Степан растерянно улыбнулся и похлопал себя по карманам, торопливо достал новую пачку папирос. Закурил, глубоко затягиваясь. И тут же закашлял надсадно. Откашлявшись, уже не обращая никакого внимания на дождь, продолжал встревоженно думать. А туча между тем уходила, и все реже гремело и сверкало.

«Это что же, и впрямь никогда не побываю?» Ему всегда казалось, что это хорошо, что никто изо всей деревни не знает, где он. Но ему и в голову не приходило, что эта самая деревня начисто отрезана от него. Как вот если бы прошла граница, и там другая страна, другой мир. Ему все думалось — только захоти, и все к твоим услугам. А выходит так, что больше и не бывать в родных местах!

Он настороженно оглянулся. С навеса уже не лило, но ему было как бы и ни к чему. Только теперь, когда до него дошло, что и на самом деле все, что связано с его родным краем, отрезано напрочь, только тут понял, что в его жизни прошла черта, разделившая все надвое, и прошла давно и сразу, как только он не вернулся в свою деревню. Уже тогда он обрек себя на отрешенность. Тогда похоронил себя для деревни. Так его, верно, и считают все погибшим, и если вспоминают, то вспоминают как умершего, и не знают того, что он, живой и уже старый, доживает остатки здесь, на берегу этого вечного моря, которому нет никакого дела до него.

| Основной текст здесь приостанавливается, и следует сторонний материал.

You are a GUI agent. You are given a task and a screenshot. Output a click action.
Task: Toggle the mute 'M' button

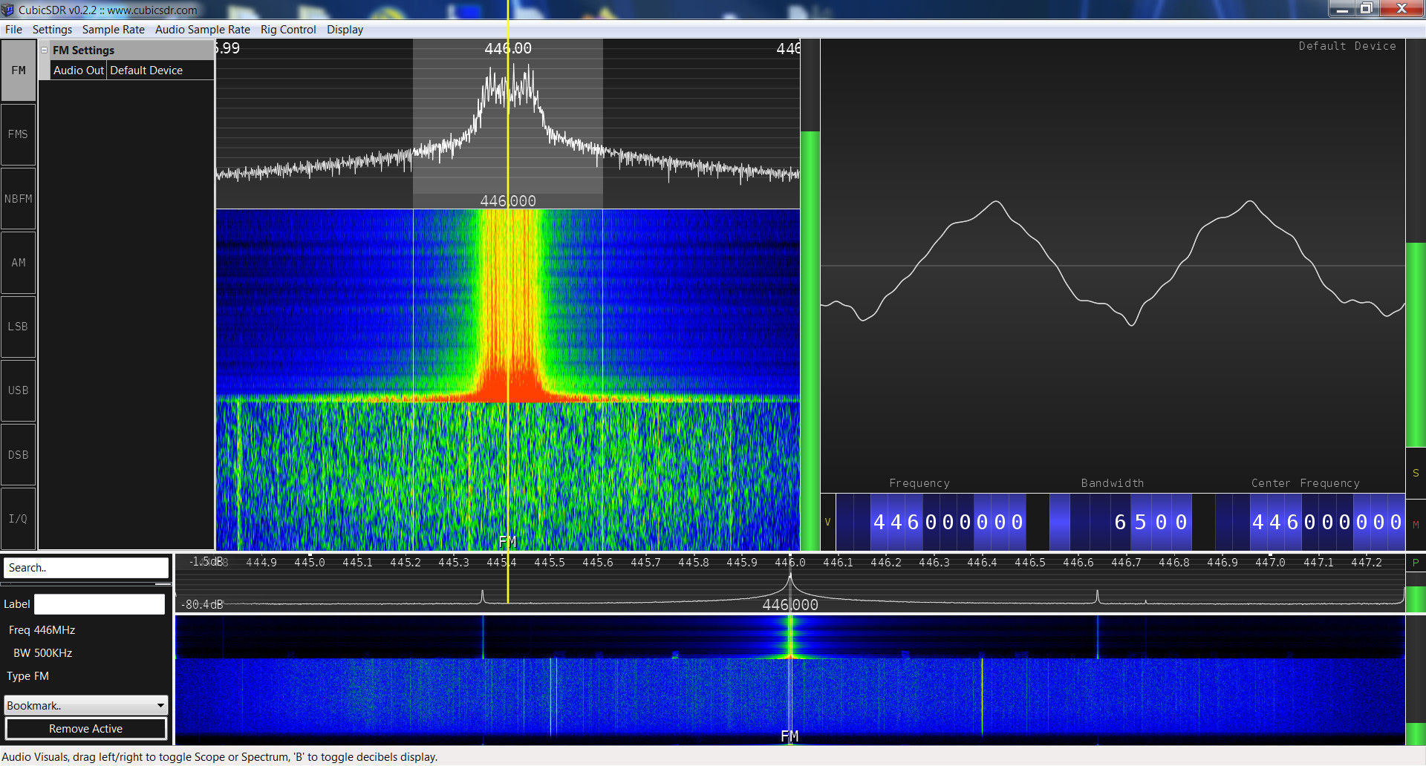[x=1416, y=524]
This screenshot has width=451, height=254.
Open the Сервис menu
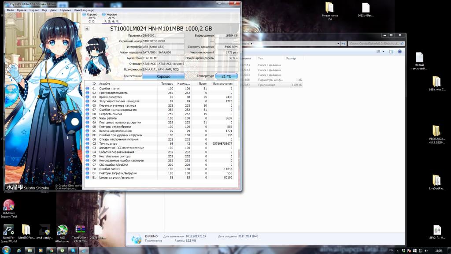click(34, 10)
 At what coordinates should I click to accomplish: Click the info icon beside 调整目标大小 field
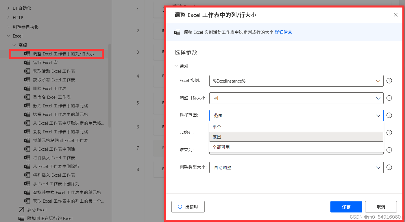389,98
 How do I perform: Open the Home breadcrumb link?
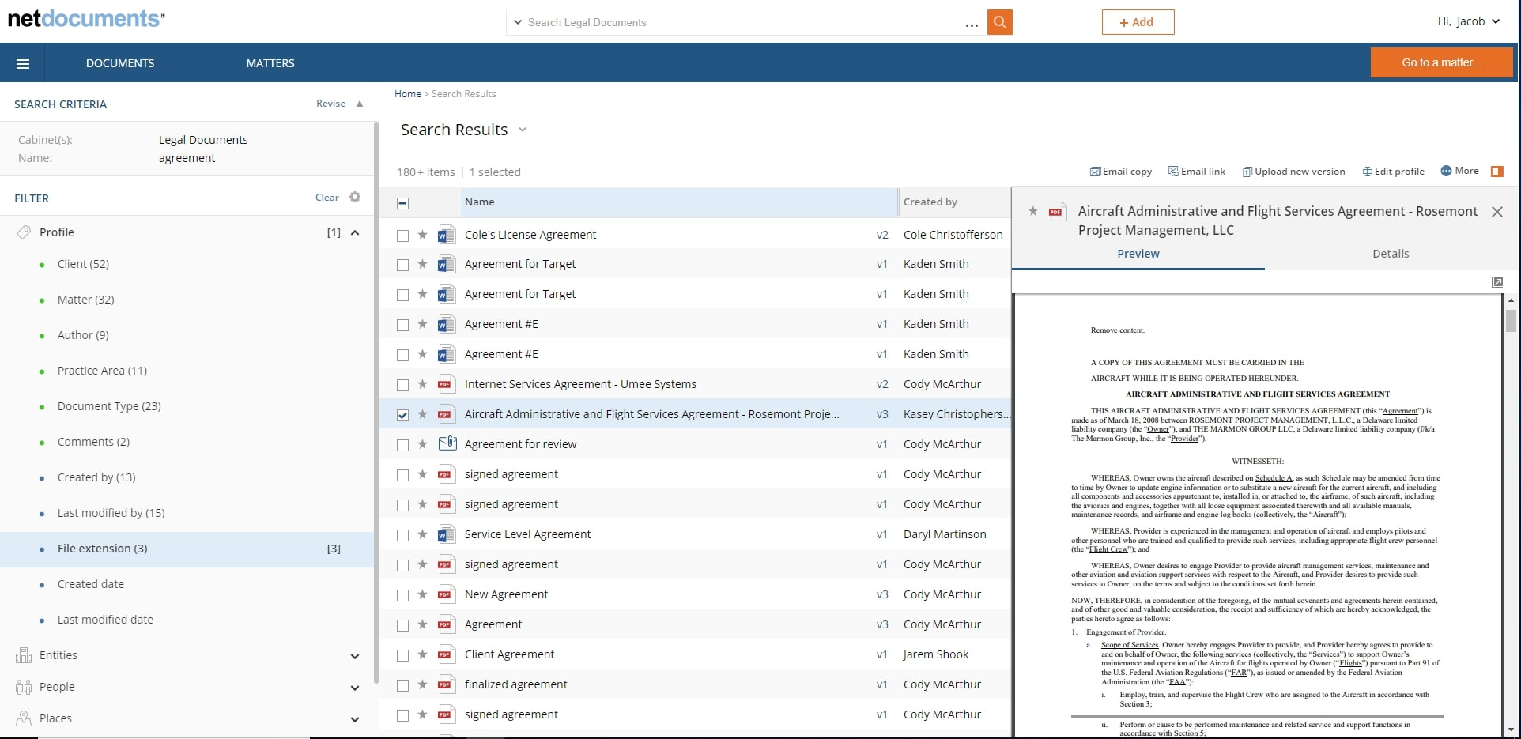pos(408,93)
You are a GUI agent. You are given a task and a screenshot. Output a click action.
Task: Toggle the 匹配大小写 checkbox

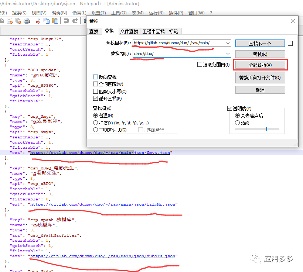coord(96,92)
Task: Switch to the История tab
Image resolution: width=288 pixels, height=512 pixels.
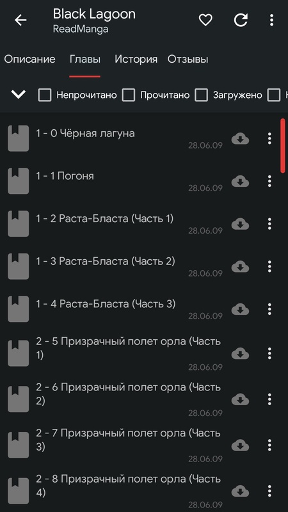Action: coord(136,59)
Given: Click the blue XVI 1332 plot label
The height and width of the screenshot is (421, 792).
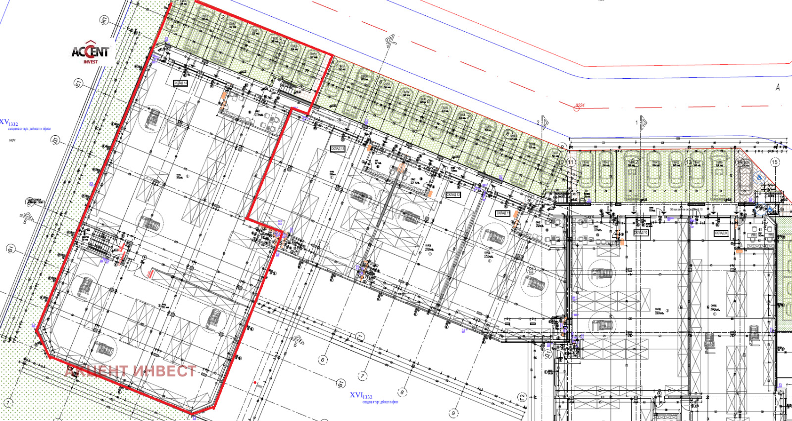Looking at the screenshot, I should click(x=361, y=395).
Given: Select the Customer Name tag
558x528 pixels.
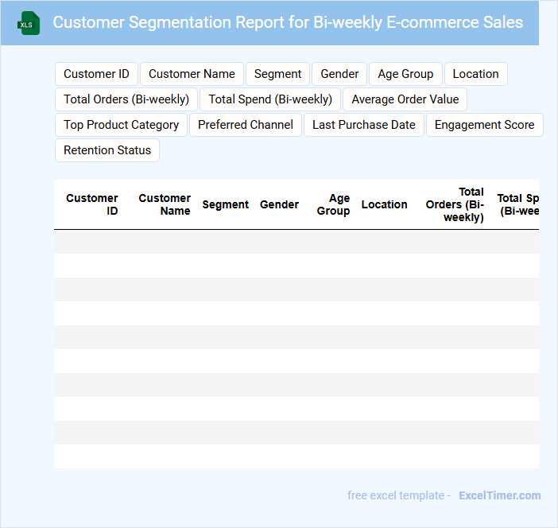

Осознание своей отрешенности от тех, кого знал и кого сам-то в душе никогда от себя не отрешал, было настолько неожиданно и горько, что он даже оглянулся, как бы ища совета или помощи. Особенно щемящим было сознание того, что впереди — одно доживание вот здесь, и никогда уже ему не видать своей деревни, которую он всегда имел в виду и держал как бы про запас... Да ведь и здесь не худо. Чем там-то лучше? Но тут же эту мысль и откинул, подумав, что это все равно как если бы сравнивать мать с другой женщиной и прикидывать: лучшей бы та была для него матерью или нет.

Дождь совсем уже перестал. И гром гремел теперь в стороне, над Гаграми. Стихал и ветер. Степан вышел из-под навеса.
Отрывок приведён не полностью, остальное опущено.